American Jewish leaders are denouncing plans by a New York University-affiliated theater to host a play that portrays Palestinian terrorists as heroes.
“The Siege,” which opens Thursday night — on Simchat Torah — for 10 performances at the NYU Skirball Center for the Performing Arts in Greenwich Village, focuses on the Palestinian terrorists who, in order to avoid capture by the Israeli army, seized Bethlehem’s Church of the Nativity in the spring of 2002 and occupied it for 39 days.
The play was created by the Freedom Theater of Palestine, based in the Palestinian Authority-controlled city of Jenin. Among those promoting it on YouTube is Ibrahim Abayat, one of the leaders of the church occupation. The Israeli government has identified him as the killer of New York City native Avi Boaz, in Bethlehem in early 2002.
The play was first performed overseas, in England, in 2015. The Board of Deputies of British Jews charged that it “promoted terrorism as positive and legitimate,” and the Zionist Federation of Great Britain and Ireland staged a protest rally outside the premiere.
American Jewish leaders now are similarly alarmed.
“Having witnessed firsthand the ‘siege,’ a blatant terrorist outrage, I am especially outraged at this presentation,” Malcolm Hoenlein, executive vice chairman and CEO of the Conference of Presidents of Major American Jewish Organizations, told JNS. “Diminishing the true nature of this brutal attack serves to whitewash terrorism at a time when this scourge is taking so many lives and threatening so many more.”
Hoenlein visited the scene of the siege at the time, together with WABC radio show host John Batchelor. “We were taken there in an [Israeli] armored vehicle,” Hoenlein recalled. “We saw the terrorists in the church wearing nuns’ habits, marching back and forth with rifles. They terrorized the people in the church.”
In a statement to JNS, the Anti-Defamation League said that “based on past reviews, we believe it presents a one-sided Palestinian view of the events of 2002, [when] Palestinian terrorists targeted Israeli civilians [on] city buses, in cafes, and even during a Passover seder, killing hundreds. We would hope those going to see ‘The Siege’ educate themselves as to the full events of this period and do not accept this representation as the full picture.”
B’nai B’rith International charged that the play “glorifies terrorism and is not appropriate on any stage. … At a time when terrorism has struck in so many places, it is highly irresponsible and reckless for such a public staging to take place.”

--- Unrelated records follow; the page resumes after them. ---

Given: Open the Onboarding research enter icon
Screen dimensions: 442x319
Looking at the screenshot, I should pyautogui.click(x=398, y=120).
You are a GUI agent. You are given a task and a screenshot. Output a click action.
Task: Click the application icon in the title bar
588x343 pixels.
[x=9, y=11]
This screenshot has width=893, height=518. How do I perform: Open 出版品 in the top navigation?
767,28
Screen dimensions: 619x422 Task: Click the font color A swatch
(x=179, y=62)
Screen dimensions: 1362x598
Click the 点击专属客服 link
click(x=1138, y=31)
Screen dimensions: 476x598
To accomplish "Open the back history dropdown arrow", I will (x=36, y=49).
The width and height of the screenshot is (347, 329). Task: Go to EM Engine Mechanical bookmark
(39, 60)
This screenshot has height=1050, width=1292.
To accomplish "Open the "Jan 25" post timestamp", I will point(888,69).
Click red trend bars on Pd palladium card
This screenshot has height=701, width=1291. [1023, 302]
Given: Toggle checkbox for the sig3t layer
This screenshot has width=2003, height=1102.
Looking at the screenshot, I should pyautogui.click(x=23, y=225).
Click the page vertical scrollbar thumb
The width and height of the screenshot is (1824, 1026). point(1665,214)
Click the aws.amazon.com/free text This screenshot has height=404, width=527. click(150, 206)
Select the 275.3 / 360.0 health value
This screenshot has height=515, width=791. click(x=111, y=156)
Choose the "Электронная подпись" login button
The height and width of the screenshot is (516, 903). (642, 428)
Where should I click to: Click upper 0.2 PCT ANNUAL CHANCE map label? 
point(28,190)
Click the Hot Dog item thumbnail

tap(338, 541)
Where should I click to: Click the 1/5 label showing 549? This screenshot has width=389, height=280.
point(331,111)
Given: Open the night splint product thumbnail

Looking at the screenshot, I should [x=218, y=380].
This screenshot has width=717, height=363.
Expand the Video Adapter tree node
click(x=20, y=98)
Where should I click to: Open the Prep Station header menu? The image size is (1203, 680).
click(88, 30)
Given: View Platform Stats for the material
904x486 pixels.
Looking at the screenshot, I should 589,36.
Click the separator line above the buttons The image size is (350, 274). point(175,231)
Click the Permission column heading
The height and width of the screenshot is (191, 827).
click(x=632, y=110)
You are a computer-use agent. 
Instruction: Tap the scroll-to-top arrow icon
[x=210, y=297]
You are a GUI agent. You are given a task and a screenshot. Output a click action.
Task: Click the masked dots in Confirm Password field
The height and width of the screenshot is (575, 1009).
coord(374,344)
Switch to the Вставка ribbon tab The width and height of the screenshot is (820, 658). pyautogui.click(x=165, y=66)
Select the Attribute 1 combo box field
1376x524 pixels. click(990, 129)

Betty Ehrenberg, executive director of the World Jewish Congress for North America, said, “Plays that glorify, whitewash, or garner sympathy for terrorists do a disservice to history and also present a danger, by romanticizing terror and providing the rationale for it.”
“The Talmud teaches, ‘He who is merciful to the cruel is destined to be cruel to the merciful,’” noted Farley Weiss, president of the National Council of Young Israel. “This play is merciful to the cruel terrorists and cruel to their Jewish victims. Nobody should be putting on plays that portray terrorists positively.”
Neither the hosts of the play at NYU, nor their financial backers, are anxious to be seen as endorsing “The Siege.” In a statement to JNS, Jay Wegman, senior director of the NYU Skirball Center, said the play “does not reflect NYU’s ‘position’ on a political controversy; rather, its staging reflects … the University’s commitment to the freedom of artistic expression.” He noted that an Israeli official involved in the Church of the Nativity negotiations will speak at NYU’s Taub Center for Israel Studies later this month.
“In America, you have the right to glorify terrorism, but that doesn’t mean the right should be exercised in every instance, let alone elevated as an art form,” said Amanda Berman, director of legal affairs at The Lawfare Project, a nonprofit legal-focused think tank. “The Skirball Center is magnifying the terrorists’ message, when we should be burying it.”
Another major theater in Manhattan, The Public Theater, last year considered hosting “The Siege” but decided against it. Yet Oskar Eustis, artistic director of The Public Theater, is currently quoted in NYU Skirball’s publicity, calling the play “thoughtful” and “brilliant,” and praising it for showing the terrorists’ “despair and passion, their anger and vulnerability, their arguments and struggle.”
In addition, Eustis will take part in a discussion at NYU Skirball on Oct. 16, together with the cast and playwright Tony Kushner, who has characterized Israel’s creation as “a mistake.”
Several Jewish and Israeli institutions are among the Skirball Center’s past financial supporters, including El Al Airlines, the Consulate General of Israel, and the Judy and Michael Steinhardt Foundation. “I hope they will speak out against Skirball’s decision to host ‘The Siege,’” said Young Israel’s Weiss. “They are uniquely positioned to let the Skirball Center know how they feel about this anti-Israel play.”
“The Siege” is scheduled to run from Oct. 12–22. Tickets are $65.